To our knowledge, our study also represents the first direct comparison of SE acquisitions at low kV (70 and 90 kV) with the corresponding keV data.

As a result, we observed that ME data allow better visualization of stent structure and in-lumen visibility in comparison with SE acquisition due to a significant increase in CNR and decrease in associated blooming artefacts.

Finally, the radiation dose of the prospectively ECG-triggered DE acquisition was 49 % less than that of the prospectively ECG-triggered SE acquisition at 120 kV, and was comparable with the 90 kV SE scan. This remarkable result allows DECT imaging with a radiation dose comparable to low kV cardiac SE acquisitions, which could possibly expand the routine utilization of the technique.

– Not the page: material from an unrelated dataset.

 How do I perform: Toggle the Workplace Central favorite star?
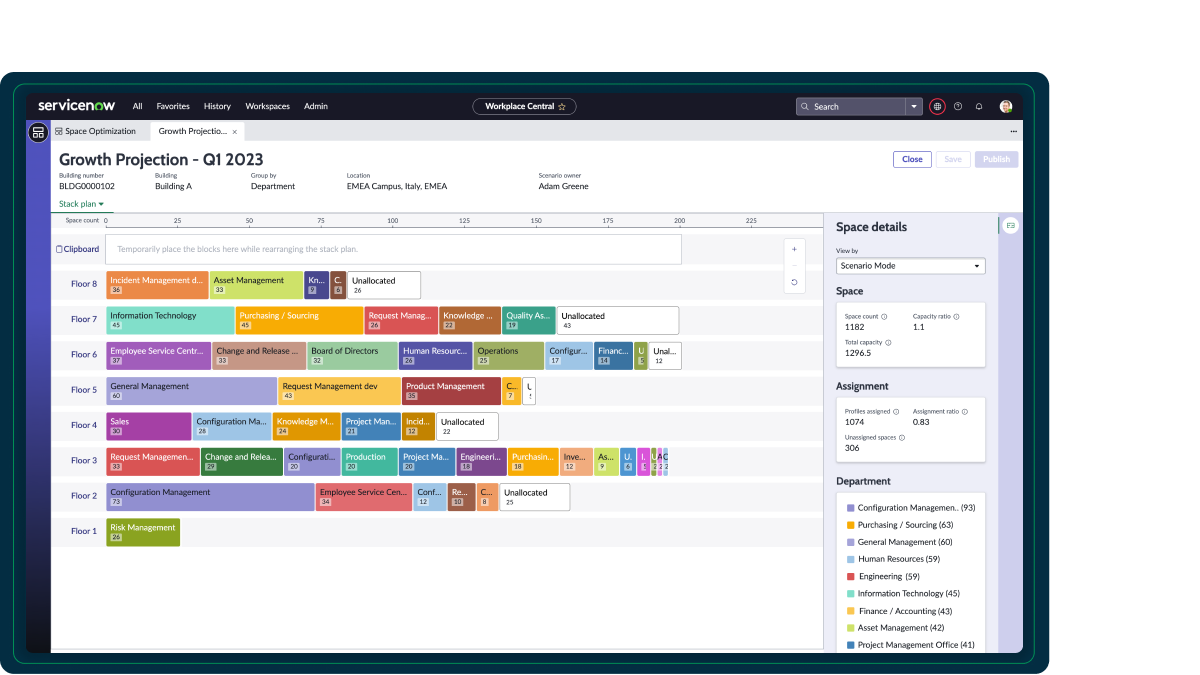(564, 106)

Thus, the results of our study suggest that the current trend aimed at reducing kV at CCTA could perhaps not be the appropriate strategy for an optimal visualization of coronary stents. On the contrary, the utilization of high ME levels reconstructed from a DE acquisition could improve the in-stent visibility with a significant reduction in radiation dose compared with standard 120 kV acquisition.

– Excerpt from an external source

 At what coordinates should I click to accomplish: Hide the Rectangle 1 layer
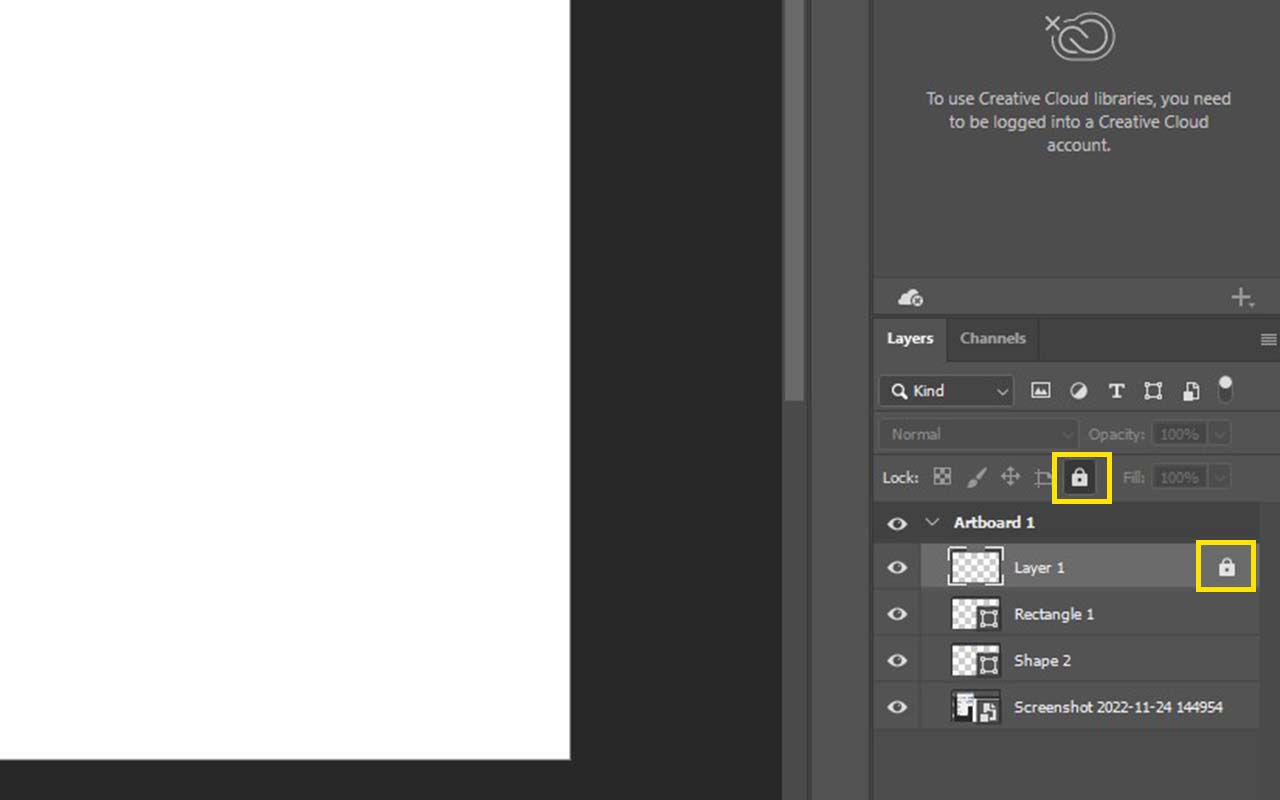tap(897, 613)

The findings of this investigation should be analyzed in the light of its limitations. A major limitation is the phantom-based approach and further investigations in vivo are necessary to validate the clinical applicability of our results. Secondly, we did not increase keV levels beyond 130 keV, as visibility of stent struts and stent structure markedly decreased above 100 keV and the measurement of the lumen diameter became imprecise. Furthermore, we investigated only one stent type of each diameter and only strength 3 of the iterative reconstruction algorithm. It has been reported that stent lumen visibility varies significantly depending on the stent type, stent manufacturer, and stent material [24, 25], thus, our results are only valid for the tested drug-eluting stent systems in the investigated set-up. Furthermore, the calculation of lumen visualization values can be inaccurate, especially if the stent is not fully expanded, and stent parameters were measured manually, so both values may be influenced by a certain degree of error in measurements.

In conclusion, third-generation dual-source DECT with advanced monochromatic reconstructions substantially improves the in-lumen visibility of small stents in comparison with standard monoenergetic and single-energy CT data sets. In addition, with this approach, the use of high keV levels significantly improves lumen visualization by reducing blooming artefacts.